The best possible arrangement for your logistical chain would be for the supplies to run east-west as far as possible from the front lines, before running up behind your lines.
What’s the worst possible arrangement? Where the “juncture” between the east and western supply areas has to run right up to the front lines.
If Red Army is pushed back even a little bit, the western half of the Red Army suddenly has a lot of difficulty being supplied. Blue Army can press the western flank to further stress Red Army’s ability to resist, and the further the Red Army’s Western Wing is pressed back, the further they are driven from their lines of supply.
Let me introduce you to the Crimean Rail System.
Russian supplies on the Crimean Peninsula flow almost exclusively by rail. The good is brought across the Kerch Bridge (southeastern corner) from Russia, then transported via the rail system.
if Ukraine succeeded in bringing down the Kerch Bridge (as we discussed in Part I), Russia would then be forced to bring in supplies by shipping. Crimea has 5 major commercial ports which can handle the kind of logistical tonnage it would require to supply the Russian Army: Kerch, Feodosia, Yalta, Sevastopol, and Yevpatoriya.
I will write further details of imposing a maritime exclusion zone that would restrict shipping to Russian-held ports, unless the freighters are first subject to search in Ukrainian ports for contraband, but suffice it to say that Ukrainian land-based anti-ship missiles should have no trouble interdicting Russian shipping to Yevpatoriya and Sevastopol.
If Dzhankoi is captured by Ukraine, it effectively splits the peninsula’s supply situation. Russians could try to run supplies along the roads by truck from near Feodosia to Sevastopol (over 120km), or they could ship military supplies to Yalta—where there is no railhead. Goods would need to be transported 60km to Sevastopol, where they would be reloaded onto trains for transport.
Dzhankoi’s key importance to Russian logistics in Crimea cannot be overstated.
The problem for Russia is that Dzhankoi sits right on the front lines of a Ukrainian-Russian standoff north of the peninsula.
Right off the bat, THE key rail junction that holds the Eastern and Western wings of the Russian logistics situation in Crimea begins within HIMARS GMLRS range.
It gets worse for Russia.
Northeast of Dzhankoi is a peninsula called the Chonhar Peninsula.
it’s connected directly by land to the rest of Kherson Oblast to the North, but it connects to the Crimean peninsula via a road and rail bridge on the southeastern corner of the peninsula.
Meaning, it’s very difficult to supply or defend for Russia, but Ukraine could put artillery there and supply it without worrying about a bridge being destroyed to their rear.
It’s hard to see how Russia could defend Chonhar in the early stages of a Crimean Campaign. Ukraine could bombard the bridge and interdict the small peninsula with ease, then hit the defensive positions with munitions and conventional artillery before overrunning it with a mechanized infantry unit.

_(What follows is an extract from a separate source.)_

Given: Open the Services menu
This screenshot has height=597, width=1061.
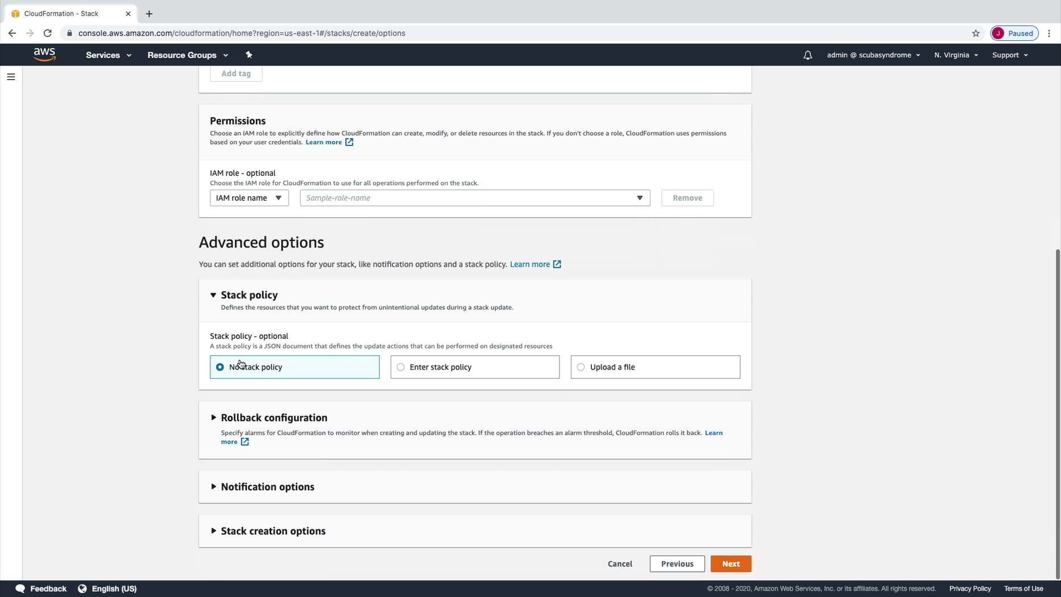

I’m not sure if the Russians will even try to defend it given how hopeless a defensive position it is. Maybe they put a few mobiks there to eat lead while they try to hit Ukrainian troops with artillery in Crimea.
But if Chonhar falls into Ukrainian hands, Dzhankoi is in REALLY bad shape. From the southern tip of Chonhar, Dzhankoi is just 27km. NATO 155mm howitzers like the M777s or M113 can fire RAP (Rocket Assisted Projectiles) that have a range of 30km-40km, putting Dzhankoi well within artillery range.
Southeast of Dzhankoi lies another logistical vulnerability for the Russian position: rivers and bridges for its supply lines.
A map of Crimea’s rivers and canals shows how southeast of Dzhankoi, a series of small rivers run north/south across the Crimean Peninsula’s east-central plains.
Most of these rivers are not large.
For example, the Salhyr River runs from Simferopol in southwestern Crimea northeastward, intersecting with the North Crimea Canal and flowing to the Sea of Azov. At 202km, it is the longest river in Crimea. It is not, however, very wide: it ranges from 2-3m to about 15m at the broadest points.
However, whether it is 10 feet or 1000 feet, a train or truck cannot cross a river without a bridge. Rail bridges represent logistical chokepoints where Ukrainian forces can direct attacks that can severely disrupt Russian logistics.
The bridge crossing of the M17 highway and the railway that connects northern Crimea to Kerch cross the Salhyr River just 57km south of Chonhar.
This would put the Salhyr River crossing well within GMLRS range should Chonhar be secured. A small bridge of this type might be brought down with repeated GMLRS or GLSDB strikes by HIMARS or M270 rocket artillery.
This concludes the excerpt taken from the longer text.